Configuring the branch office router
If you want your router running a Windows Server 2003 operating system in the branch office to initiate a PPTP connection with the corporate office router, complete the following steps:
Configure the connection to the Internet.
Configure the connection to the branch office network.
Configure a demand-dial interface.
Configure static routes.
Configure firewall packet filters.
Note
- To simplify this configuration, the branch office router always initiates the PPTP connection.
Configuring the connection to the Internet
The connection to the Internet is a dedicated connection--a WAN adapter that is installed in the computer. The WAN adapter is typically a DDS, T1, Fractional T1, or Frame Relay adapter. You must contract with a local telephone company to run the appropriate physical wiring to your premises. You need to verify that the WAN adapter is compatible with the server operating systems. To verify compatibility, see the Compatible Hardware and Software section at Support resources.
The WAN adapter includes drivers that are installed in Windows Server 2003 operating systems so that the adapter appears as a network adapter.
You need to configure the following TCP/IP settings on the WAN adapter:
IP address and subnet mask assigned from the InterNIC or an Internet service provider (ISP).
Default gateway of the ISP router.
Configuring the connection to the branch office network
The connection to the branch office network is a LAN adapter that is installed in the computer. You need to verify that the WAN adapter is compatible with products in the Windows Server 2003 family. To verify compatibility, see the Compatible Hardware and Software section at Support resources.
You need to configure the following TCP/IP settings on the LAN adapter:
IP address and subnet mask assigned from the network administrator.
DNS and WINS name servers of branch office name servers.

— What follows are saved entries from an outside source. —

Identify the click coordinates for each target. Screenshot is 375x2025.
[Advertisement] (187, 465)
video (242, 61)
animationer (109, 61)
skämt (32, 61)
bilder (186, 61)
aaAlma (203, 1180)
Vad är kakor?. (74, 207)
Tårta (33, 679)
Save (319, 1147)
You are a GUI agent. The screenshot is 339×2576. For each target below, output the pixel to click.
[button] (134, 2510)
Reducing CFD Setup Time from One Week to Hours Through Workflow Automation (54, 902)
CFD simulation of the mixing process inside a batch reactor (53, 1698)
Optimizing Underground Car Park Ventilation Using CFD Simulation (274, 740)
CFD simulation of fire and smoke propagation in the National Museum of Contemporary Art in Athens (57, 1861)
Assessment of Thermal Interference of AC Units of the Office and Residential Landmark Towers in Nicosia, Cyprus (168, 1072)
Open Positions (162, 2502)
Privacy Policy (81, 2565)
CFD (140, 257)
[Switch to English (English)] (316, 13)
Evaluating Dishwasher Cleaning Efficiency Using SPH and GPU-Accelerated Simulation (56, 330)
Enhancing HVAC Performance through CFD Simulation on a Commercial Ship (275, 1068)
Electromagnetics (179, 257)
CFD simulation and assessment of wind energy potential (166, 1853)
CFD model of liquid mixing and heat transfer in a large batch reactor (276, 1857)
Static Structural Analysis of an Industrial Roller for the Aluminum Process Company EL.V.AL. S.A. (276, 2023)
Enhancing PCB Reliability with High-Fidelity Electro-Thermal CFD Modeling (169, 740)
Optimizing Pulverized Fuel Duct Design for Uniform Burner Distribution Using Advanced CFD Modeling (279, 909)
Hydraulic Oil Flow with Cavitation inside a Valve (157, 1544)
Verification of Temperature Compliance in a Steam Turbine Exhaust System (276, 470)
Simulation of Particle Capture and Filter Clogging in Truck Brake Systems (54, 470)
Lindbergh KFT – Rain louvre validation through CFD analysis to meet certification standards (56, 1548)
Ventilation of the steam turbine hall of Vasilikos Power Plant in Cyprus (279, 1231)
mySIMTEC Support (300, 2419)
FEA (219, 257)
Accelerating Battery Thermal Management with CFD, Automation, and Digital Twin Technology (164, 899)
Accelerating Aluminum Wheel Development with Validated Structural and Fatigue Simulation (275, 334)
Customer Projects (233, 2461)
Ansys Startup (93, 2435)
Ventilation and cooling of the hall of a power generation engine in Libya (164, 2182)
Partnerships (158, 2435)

Configuring a demand-dial interface
You can create a demand-dial interface by using the Demand-Dial Interface Wizard. In the wizard, configure the following:
Interface Name
Type the name of the interface that represents the connection to the corporate office. For example, type CorpOffice.
Connection Type
Click Connect using virtual private networking (VPN).
VPN Type
Click Point-to-Point Tunneling Protocol (PPTP).
Destination Address
Type the IP address or host name that is assigned to the Internet interface of the router at the corporate office. If you enter a host name, verify that the host name resolves to the proper IP address.
Dial-out Credentials
Type the name, domain name, and password of the user account that corresponds to this branch office router. The credentials are the same as those entered in the Dial-Out Credentials page of the Demand-Dial Interface Wizard when the demand-dial interface for this branch office was created on the corporate router.
Configuring static routes
You need to add static routes so that traffic to the corporate office is forwarded by using the appropriate demand-dial interface. For each route of the corporate office, configure the interface, destination, network mask, and metric. For the interface, select the demand-dial interface that corresponds to the corporate office previously created.

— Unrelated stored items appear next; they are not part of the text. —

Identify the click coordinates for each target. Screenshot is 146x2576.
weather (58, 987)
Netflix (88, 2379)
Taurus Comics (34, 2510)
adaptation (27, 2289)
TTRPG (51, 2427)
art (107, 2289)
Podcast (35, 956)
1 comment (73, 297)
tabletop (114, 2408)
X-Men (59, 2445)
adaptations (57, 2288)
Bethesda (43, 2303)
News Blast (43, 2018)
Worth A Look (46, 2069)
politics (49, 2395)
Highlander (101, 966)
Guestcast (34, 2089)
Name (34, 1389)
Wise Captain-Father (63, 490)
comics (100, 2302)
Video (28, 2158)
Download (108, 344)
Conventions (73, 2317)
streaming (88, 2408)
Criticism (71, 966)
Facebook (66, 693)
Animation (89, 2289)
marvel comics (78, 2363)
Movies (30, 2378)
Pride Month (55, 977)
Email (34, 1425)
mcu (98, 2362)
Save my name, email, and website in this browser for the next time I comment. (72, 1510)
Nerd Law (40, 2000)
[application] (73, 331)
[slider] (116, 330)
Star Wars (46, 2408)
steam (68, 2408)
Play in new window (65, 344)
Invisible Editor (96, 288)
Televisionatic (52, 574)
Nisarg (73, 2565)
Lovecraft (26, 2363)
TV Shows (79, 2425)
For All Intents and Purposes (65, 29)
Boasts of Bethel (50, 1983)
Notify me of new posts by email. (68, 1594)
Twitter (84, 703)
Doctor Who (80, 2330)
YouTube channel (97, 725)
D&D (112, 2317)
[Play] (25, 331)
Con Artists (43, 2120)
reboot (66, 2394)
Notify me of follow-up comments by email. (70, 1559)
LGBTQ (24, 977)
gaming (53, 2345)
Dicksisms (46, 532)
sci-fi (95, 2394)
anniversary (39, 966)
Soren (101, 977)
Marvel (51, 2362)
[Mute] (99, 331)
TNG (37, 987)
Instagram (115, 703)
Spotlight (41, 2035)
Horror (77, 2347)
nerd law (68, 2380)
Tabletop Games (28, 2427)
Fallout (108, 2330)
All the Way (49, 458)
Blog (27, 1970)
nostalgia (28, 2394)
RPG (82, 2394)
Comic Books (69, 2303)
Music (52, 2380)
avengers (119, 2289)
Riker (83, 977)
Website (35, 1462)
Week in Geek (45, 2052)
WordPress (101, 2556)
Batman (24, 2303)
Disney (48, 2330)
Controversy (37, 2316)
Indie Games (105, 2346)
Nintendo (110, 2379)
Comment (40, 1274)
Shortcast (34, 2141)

For example, the route that corresponds to the corporate office is 10.0.00 with a subnet mask of 255.0.0.0. This route becomes a static route with the following configuration:
Interface: CorpOffice
Destination: 10.0.0.0
Network mask: 255.0.0.0
Metric: 1
Note
- Because the PPTP connection is a point-to-point connection, the Gateway IP address is not configurable.

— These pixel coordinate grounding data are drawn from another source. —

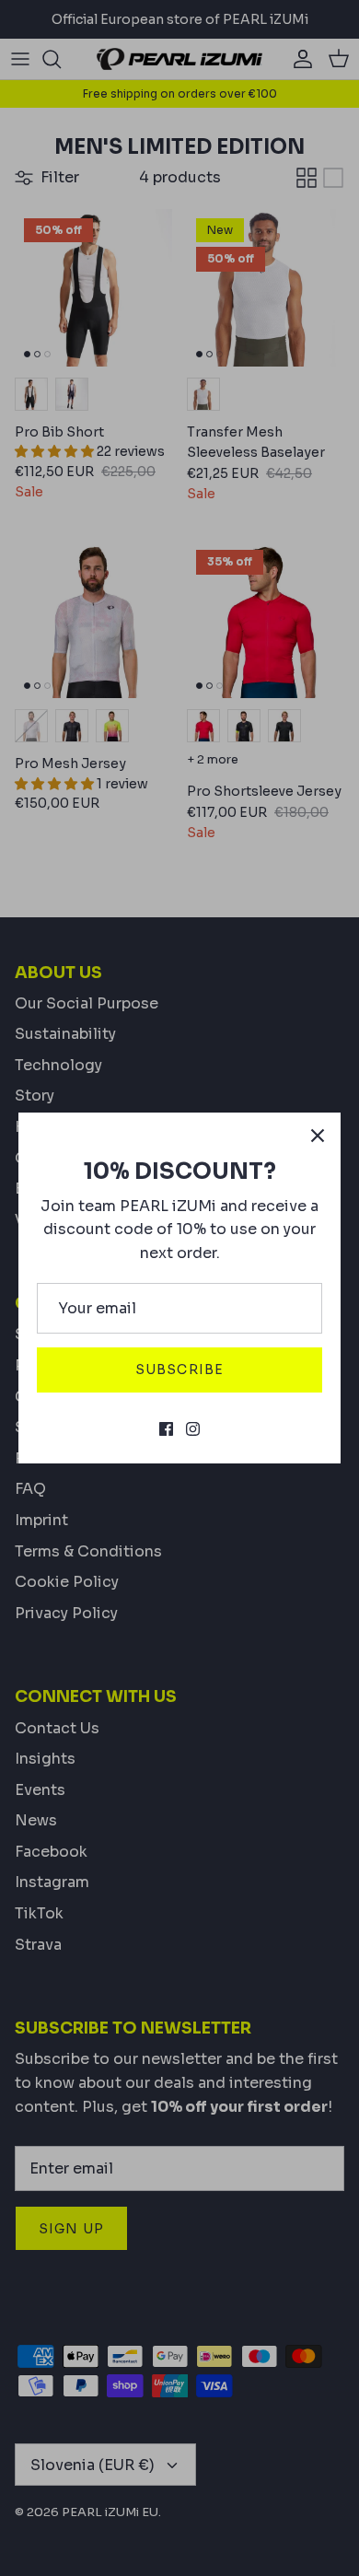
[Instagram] (193, 1429)
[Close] (317, 1135)
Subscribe (179, 1369)
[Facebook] (166, 1429)
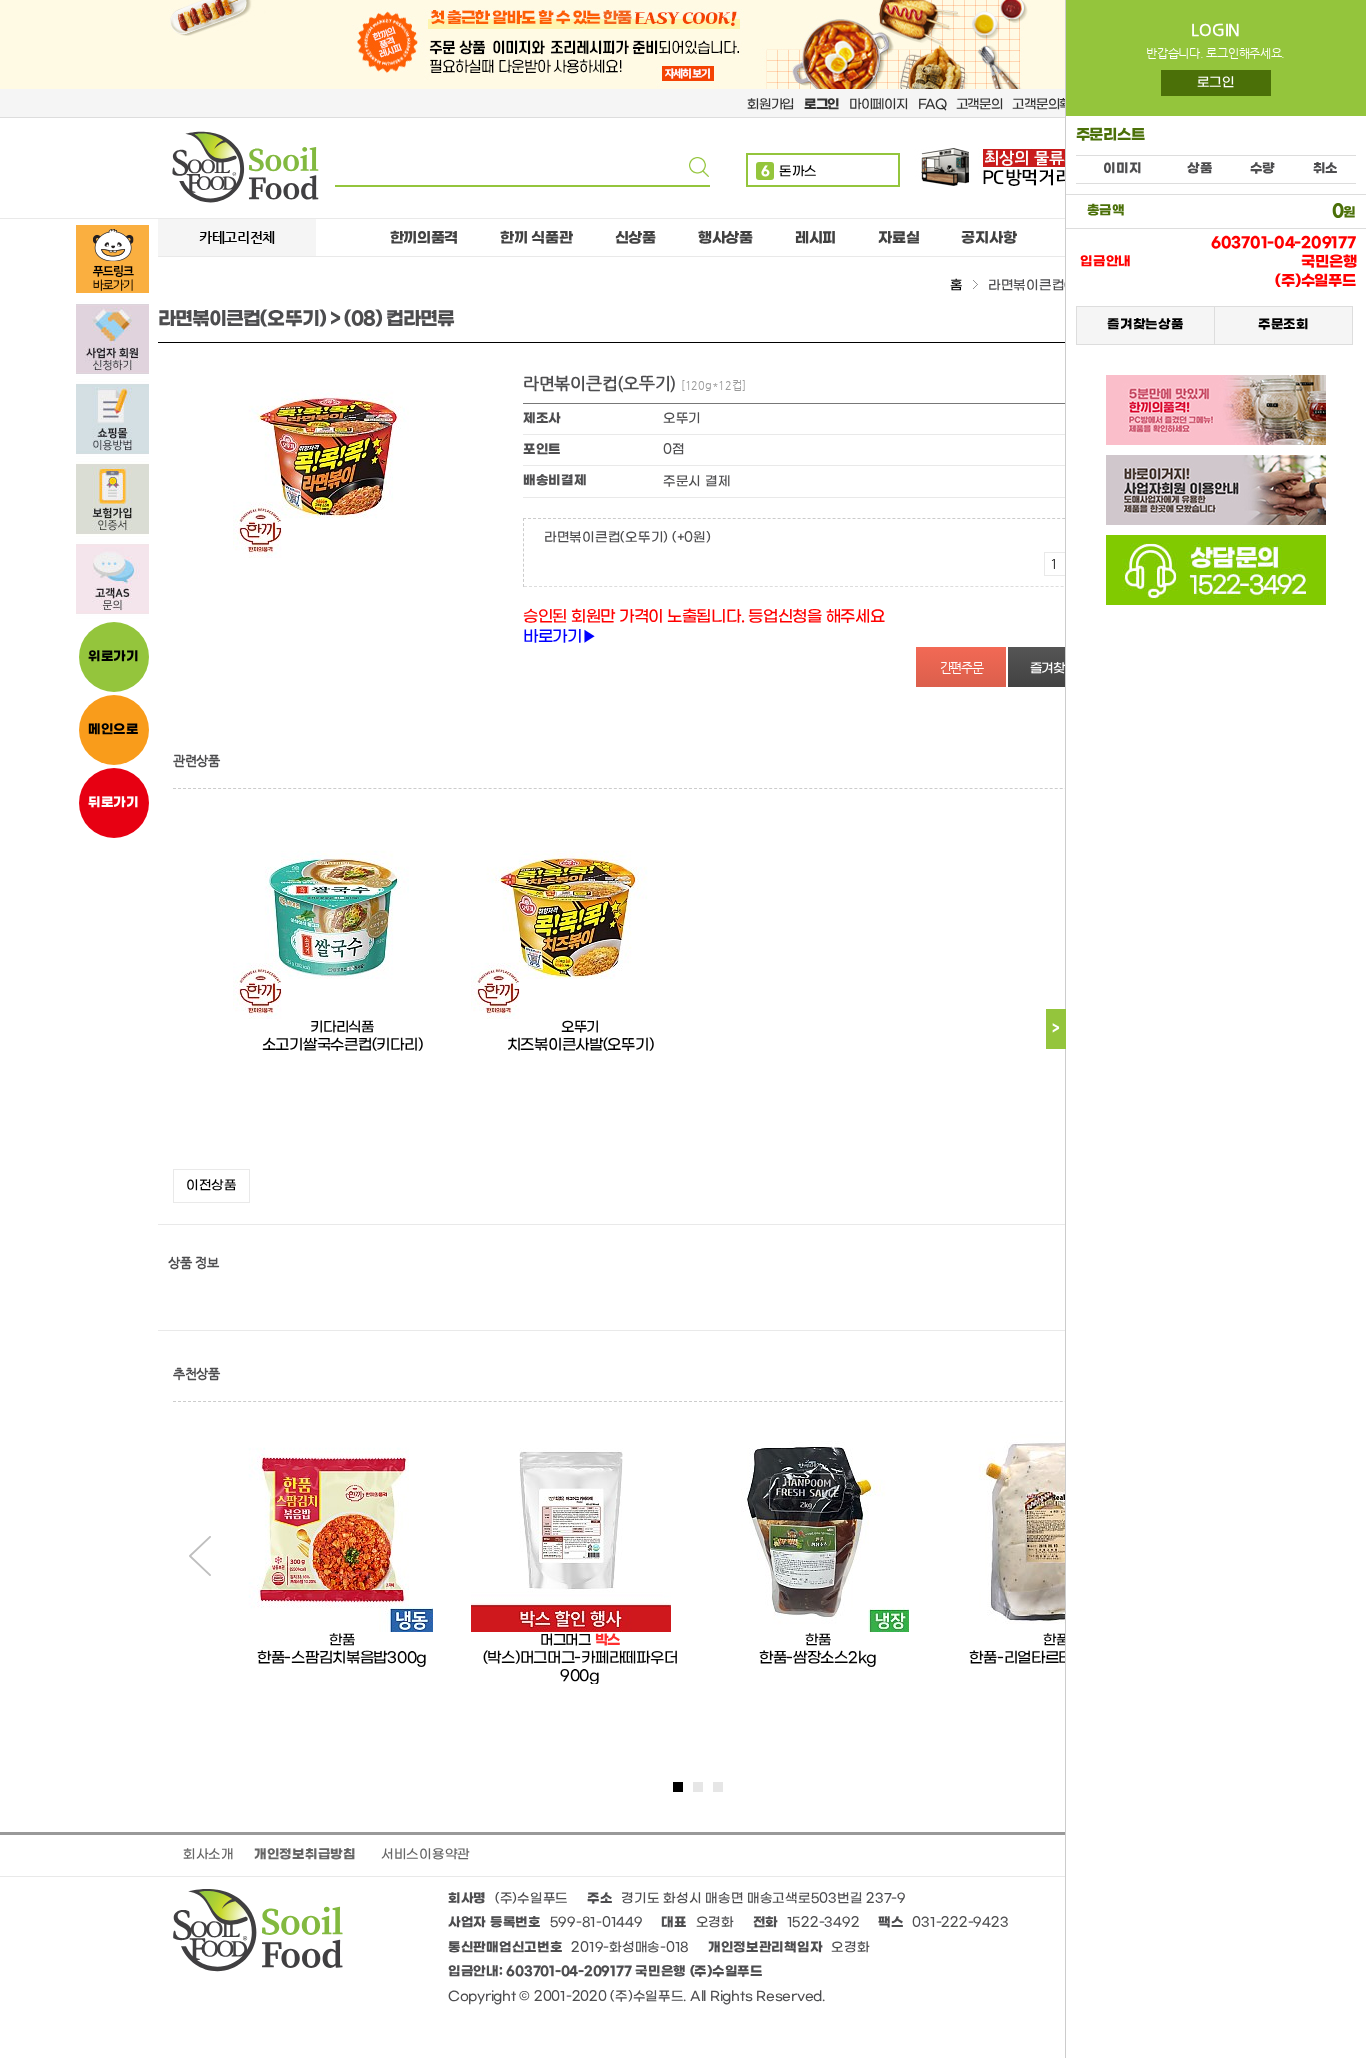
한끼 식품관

For more information, see Add a static route.
Configuring firewall packet filters
If you are using a firewall in the branch office, you need to configure PPTP packet filters on your firewall to allow PPTP traffic between the corporate office router and the branch office router. For more information, see VPN servers and firewall configuration.
Initiating the PPTP router-to-router VPN connection
To test the branch office router to the corporate router, in Routing and Remote Access, right-click the demand-dial interface that connects to the corporate office, and then click Connect.
For information about troubleshooting a router-to-router VPN, see Troubleshooting router-to-router VPNs.